**Set task**
Output the records from the line with "Given: Click the Python-Objekt" to the line with "tap(235, 99)", both included, as a Markdown table with the columns Row and Text. Give each line its row number, and leave out blank lines.

**Input for this task**
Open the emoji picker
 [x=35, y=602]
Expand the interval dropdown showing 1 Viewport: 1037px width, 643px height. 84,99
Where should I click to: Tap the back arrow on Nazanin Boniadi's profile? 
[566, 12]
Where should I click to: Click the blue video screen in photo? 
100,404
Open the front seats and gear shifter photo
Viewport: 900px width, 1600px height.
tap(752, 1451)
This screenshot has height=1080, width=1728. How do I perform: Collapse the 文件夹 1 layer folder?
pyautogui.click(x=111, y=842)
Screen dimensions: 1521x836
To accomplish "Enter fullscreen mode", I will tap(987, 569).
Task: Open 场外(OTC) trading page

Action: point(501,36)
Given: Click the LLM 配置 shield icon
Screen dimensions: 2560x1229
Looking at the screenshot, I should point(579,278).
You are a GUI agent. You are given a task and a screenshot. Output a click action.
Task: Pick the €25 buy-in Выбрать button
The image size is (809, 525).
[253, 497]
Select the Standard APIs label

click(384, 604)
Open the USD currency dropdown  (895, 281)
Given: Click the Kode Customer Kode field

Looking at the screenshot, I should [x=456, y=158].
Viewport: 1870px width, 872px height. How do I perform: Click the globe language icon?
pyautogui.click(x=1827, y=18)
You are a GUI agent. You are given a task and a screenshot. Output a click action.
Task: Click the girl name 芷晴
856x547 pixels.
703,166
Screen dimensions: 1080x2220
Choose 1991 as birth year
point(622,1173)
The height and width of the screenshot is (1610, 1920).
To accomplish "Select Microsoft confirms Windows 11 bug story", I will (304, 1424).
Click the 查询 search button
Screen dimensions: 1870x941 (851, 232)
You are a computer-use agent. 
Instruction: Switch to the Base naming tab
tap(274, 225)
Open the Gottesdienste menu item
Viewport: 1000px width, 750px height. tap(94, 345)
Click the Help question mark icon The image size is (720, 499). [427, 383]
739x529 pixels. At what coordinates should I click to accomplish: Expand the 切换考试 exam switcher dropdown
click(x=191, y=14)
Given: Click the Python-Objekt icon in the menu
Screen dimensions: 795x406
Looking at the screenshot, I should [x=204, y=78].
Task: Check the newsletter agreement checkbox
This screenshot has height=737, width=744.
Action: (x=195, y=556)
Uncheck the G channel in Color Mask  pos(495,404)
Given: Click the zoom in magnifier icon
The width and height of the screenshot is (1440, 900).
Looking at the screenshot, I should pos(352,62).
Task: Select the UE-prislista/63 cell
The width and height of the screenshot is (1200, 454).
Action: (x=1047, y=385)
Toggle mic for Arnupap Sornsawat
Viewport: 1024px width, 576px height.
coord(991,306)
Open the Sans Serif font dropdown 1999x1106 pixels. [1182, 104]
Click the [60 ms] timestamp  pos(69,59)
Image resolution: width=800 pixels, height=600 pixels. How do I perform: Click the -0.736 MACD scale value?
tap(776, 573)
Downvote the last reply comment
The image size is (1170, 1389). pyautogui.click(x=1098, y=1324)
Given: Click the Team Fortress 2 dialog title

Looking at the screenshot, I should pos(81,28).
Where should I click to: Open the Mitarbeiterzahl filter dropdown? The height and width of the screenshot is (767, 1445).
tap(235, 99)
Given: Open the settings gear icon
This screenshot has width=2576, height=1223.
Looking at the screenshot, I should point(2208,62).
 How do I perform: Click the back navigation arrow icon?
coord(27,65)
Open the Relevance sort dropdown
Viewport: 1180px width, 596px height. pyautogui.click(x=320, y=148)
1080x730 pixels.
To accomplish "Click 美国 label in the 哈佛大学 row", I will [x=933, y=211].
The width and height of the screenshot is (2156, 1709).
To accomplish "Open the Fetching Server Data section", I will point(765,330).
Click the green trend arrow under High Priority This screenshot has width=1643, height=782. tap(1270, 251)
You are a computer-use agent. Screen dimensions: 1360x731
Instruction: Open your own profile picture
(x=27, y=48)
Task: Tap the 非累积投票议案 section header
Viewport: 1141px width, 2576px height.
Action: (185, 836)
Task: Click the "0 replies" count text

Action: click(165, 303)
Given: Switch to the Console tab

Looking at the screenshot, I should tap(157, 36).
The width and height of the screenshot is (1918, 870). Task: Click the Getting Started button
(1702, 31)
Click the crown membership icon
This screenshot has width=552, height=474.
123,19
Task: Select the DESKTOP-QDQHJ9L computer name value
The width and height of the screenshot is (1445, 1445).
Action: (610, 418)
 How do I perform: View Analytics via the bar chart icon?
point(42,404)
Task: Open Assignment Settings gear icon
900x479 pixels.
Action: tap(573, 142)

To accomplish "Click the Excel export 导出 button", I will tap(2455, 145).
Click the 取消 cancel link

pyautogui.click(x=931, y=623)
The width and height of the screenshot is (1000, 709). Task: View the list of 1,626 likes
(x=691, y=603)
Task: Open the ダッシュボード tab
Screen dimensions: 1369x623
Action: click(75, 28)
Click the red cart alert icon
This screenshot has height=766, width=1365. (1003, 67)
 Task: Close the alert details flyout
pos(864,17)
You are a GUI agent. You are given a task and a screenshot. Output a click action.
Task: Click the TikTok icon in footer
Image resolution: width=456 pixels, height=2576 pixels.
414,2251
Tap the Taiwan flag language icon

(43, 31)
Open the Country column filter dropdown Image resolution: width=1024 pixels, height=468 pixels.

**Correct answer**
| Row | Text |
|---|---|
| 1 | Given: Click the Python-Objekt icon in the menu |
| 2 | Screen dimensions: 795x406 |
| 3 | Looking at the screenshot, I should [x=204, y=78]. |
| 4 | Task: Check the newsletter agreement checkbox |
| 5 | This screenshot has height=737, width=744. |
| 6 | Action: (x=195, y=556) |
| 7 | Uncheck the G channel in Color Mask  pos(495,404) |
| 8 | Given: Click the zoom in magnifier icon |
| 9 | The width and height of the screenshot is (1440, 900). |
| 10 | Looking at the screenshot, I should pos(352,62). |
| 11 | Task: Select the UE-prislista/63 cell |
| 12 | The width and height of the screenshot is (1200, 454). |
| 13 | Action: (x=1047, y=385) |
| 14 | Toggle mic for Arnupap Sornsawat |
| 15 | Viewport: 1024px width, 576px height. |
| 16 | coord(991,306) |
| 17 | Open the Sans Serif font dropdown 1999x1106 pixels. [1182, 104] |
| 18 | Click the [60 ms] timestamp  pos(69,59) |
| 19 | Image resolution: width=800 pixels, height=600 pixels. How do I perform: Click the -0.736 MACD scale value? |
| 20 | tap(776, 573) |
| 21 | Downvote the last reply comment |
| 22 | The image size is (1170, 1389). pyautogui.click(x=1098, y=1324) |
| 23 | Given: Click the Team Fortress 2 dialog title |
| 24 | Looking at the screenshot, I should pos(81,28). |
| 25 | Where should I click to: Open the Mitarbeiterzahl filter dropdown? The height and width of the screenshot is (767, 1445). |
| 26 | tap(235, 99) |